题目要求 a: 数一数下列数据行中有多少行含有字符串“resolution”，区分大小写，只写出行数。

美文网首页
SJM HPC-SGE 投递任务管理工具简介

SJM HPC-SGE 投递任务管理工具简介

作者: 不二小张 | 来源:发表于2021-12-13 15:07 被阅读0次

    HPC-SGE环境下的任务投递方式

      HPC指的是高可用计算集群,是相对于单机服务或节点而言的,通过节点或集群间的分布式结构解决任务需求中的高算力、高存储、强动态调节等功能。
      每个节点在集群中是以相对独立的姿态在系统中存在,在多节点的集群中,需要任务投递时选择合适的任务投递工具管理任务和集群。
      一般使用SGE集群时,采用的投递工具为QSUB,具体的使用方式参见博客集群任务管理系统SGE的简明教程

    SJM 一种HPC-SGE的任务组织与状态监控工具

    1. SJM简介
      SJM全称为Simple Job Manager,由StanfordBioinformatics团队负责开发与维护,它是一个用于管理在计算集群上运行的一组相关作业的程序,是在sge-qsub的更上一层的抽象,具有如下特性:
      • 它提供了一种方便的方法来指定作业之间的依赖关系以及每个作业的资源需求(例如内存、CPU内核)

题目要求 b: 将上面介绍 SJM 的文本从“HPC-SGE环境下的任务投递方式”开始，一直到“需求(例如内存、CPU内核)”为止，原样抄录下来。

[数据集中的条目]
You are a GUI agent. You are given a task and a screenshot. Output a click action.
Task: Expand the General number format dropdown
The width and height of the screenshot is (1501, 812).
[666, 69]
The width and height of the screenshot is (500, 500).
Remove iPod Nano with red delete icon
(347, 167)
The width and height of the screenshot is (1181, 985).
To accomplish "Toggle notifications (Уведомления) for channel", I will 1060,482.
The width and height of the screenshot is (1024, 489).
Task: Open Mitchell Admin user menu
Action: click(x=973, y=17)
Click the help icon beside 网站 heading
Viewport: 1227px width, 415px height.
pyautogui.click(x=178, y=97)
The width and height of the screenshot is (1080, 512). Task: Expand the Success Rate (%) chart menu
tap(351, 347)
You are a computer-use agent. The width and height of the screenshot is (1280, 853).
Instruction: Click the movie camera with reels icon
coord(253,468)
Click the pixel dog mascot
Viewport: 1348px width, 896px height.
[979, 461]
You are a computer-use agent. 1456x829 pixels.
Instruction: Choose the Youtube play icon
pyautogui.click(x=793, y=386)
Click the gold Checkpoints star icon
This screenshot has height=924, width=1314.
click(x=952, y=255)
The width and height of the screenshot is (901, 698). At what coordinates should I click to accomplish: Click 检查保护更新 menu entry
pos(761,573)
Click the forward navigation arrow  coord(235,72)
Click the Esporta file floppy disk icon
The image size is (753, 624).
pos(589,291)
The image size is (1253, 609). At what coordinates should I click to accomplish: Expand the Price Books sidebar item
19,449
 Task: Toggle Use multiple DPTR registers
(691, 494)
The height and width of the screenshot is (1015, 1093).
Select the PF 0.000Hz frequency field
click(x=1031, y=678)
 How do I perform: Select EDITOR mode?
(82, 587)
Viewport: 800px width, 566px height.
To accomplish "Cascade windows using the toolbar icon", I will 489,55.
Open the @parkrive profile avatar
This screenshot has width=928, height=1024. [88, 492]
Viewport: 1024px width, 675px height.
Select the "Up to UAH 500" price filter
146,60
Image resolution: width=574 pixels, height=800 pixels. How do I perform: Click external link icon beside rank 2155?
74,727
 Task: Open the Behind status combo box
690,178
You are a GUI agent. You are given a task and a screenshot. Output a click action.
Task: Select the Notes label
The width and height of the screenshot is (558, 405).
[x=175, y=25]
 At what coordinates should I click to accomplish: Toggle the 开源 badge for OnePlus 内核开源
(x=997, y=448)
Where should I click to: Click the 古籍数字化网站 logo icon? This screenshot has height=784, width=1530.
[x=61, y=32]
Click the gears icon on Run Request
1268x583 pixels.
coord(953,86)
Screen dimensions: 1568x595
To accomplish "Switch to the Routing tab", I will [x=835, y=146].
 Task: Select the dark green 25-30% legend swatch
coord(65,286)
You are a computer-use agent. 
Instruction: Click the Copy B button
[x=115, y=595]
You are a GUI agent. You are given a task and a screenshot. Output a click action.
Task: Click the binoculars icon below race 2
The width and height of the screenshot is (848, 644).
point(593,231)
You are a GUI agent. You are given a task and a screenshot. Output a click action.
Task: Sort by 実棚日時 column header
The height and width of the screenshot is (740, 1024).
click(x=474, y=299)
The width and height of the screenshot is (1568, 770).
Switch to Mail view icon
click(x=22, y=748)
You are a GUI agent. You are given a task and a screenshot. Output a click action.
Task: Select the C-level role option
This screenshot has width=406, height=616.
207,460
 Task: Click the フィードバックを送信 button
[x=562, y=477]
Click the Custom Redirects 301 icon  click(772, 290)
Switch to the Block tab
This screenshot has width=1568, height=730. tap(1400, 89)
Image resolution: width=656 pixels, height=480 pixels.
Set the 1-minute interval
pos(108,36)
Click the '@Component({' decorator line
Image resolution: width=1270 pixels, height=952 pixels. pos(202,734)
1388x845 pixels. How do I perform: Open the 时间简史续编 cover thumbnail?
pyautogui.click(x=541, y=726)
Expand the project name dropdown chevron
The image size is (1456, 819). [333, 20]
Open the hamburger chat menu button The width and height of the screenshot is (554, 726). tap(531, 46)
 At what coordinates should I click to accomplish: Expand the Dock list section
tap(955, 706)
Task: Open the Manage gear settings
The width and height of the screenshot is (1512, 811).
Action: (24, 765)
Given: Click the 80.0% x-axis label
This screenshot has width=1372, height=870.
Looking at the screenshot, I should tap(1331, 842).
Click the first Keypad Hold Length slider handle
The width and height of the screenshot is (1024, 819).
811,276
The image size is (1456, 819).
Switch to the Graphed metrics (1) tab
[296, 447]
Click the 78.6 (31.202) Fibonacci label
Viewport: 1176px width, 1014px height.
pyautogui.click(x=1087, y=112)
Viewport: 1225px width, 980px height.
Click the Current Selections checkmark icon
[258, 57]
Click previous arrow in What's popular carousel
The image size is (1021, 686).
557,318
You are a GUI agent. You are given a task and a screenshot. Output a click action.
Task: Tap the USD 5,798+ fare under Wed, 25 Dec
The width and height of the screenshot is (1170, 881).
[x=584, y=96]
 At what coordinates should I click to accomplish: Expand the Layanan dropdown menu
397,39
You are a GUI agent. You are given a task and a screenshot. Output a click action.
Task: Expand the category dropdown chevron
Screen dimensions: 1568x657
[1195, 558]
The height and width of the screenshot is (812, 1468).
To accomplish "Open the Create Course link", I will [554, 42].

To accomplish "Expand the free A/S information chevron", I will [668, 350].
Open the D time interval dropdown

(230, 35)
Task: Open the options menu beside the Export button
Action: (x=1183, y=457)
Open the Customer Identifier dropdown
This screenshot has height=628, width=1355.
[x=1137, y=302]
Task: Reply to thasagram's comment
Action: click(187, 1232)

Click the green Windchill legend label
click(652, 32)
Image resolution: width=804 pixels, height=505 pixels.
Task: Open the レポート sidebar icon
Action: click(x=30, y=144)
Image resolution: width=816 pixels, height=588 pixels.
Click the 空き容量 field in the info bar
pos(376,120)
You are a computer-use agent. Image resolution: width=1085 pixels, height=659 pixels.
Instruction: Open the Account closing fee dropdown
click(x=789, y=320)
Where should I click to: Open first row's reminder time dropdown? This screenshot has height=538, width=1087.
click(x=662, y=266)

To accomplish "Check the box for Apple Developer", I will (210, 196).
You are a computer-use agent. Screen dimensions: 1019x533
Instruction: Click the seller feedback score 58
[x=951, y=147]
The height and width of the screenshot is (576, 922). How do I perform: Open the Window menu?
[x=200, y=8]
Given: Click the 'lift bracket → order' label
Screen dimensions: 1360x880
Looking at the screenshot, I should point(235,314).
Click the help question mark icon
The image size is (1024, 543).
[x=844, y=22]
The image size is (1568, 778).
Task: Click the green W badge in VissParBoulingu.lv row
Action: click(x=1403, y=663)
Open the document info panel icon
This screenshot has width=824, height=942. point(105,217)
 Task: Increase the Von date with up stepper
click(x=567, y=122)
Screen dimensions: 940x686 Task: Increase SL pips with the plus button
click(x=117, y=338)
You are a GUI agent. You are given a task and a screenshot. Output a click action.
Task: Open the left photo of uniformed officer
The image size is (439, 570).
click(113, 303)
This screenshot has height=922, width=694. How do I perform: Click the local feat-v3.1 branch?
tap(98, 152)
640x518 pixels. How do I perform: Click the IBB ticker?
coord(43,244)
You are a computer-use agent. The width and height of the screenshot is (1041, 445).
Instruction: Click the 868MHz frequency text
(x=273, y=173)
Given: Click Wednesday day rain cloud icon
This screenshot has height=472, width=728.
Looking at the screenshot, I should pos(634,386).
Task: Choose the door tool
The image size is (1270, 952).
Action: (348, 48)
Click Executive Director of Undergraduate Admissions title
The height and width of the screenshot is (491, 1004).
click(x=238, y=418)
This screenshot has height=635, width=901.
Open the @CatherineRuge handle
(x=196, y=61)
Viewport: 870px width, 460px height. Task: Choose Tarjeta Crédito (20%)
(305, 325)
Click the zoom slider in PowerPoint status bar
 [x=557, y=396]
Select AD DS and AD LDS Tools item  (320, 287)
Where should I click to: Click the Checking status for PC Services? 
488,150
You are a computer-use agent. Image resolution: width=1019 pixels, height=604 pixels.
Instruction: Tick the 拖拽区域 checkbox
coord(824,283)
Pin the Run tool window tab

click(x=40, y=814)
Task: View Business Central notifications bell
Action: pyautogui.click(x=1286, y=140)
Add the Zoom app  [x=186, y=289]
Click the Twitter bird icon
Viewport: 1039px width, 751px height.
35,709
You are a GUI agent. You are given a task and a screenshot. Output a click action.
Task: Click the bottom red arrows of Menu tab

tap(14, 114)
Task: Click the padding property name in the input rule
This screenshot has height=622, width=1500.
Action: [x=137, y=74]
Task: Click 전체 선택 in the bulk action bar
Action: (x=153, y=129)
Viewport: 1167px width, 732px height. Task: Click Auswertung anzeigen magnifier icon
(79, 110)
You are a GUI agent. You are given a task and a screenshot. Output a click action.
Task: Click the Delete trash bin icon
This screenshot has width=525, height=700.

完整解答 a: 7

完整解答 b:
HPC-SGE环境下的任务投递方式

      HPC指的是高可用计算集群,是相对于单机服务或节点而言的,通过节点或集群间的分布式结构解决任务需求中的高算力、高存储、强动态调节等功能。
      每个节点在集群中是以相对独立的姿态在系统中存在,在多节点的集群中,需要任务投递时选择合适的任务投递工具管理任务和集群。
      一般使用SGE集群时,采用的投递工具为QSUB,具体的使用方式参见博客集群任务管理系统SGE的简明教程

    SJM 一种HPC-SGE的任务组织与状态监控工具

    1. SJM简介
      SJM全称为Simple Job Manager,由StanfordBioinformatics团队负责开发与维护,它是一个用于管理在计算集群上运行的一组相关作业的程序,是在sge-qsub的更上一层的抽象,具有如下特性:
      • 它提供了一种方便的方法来指定作业之间的依赖关系以及每个作业的资源需求(例如内存、CPU内核)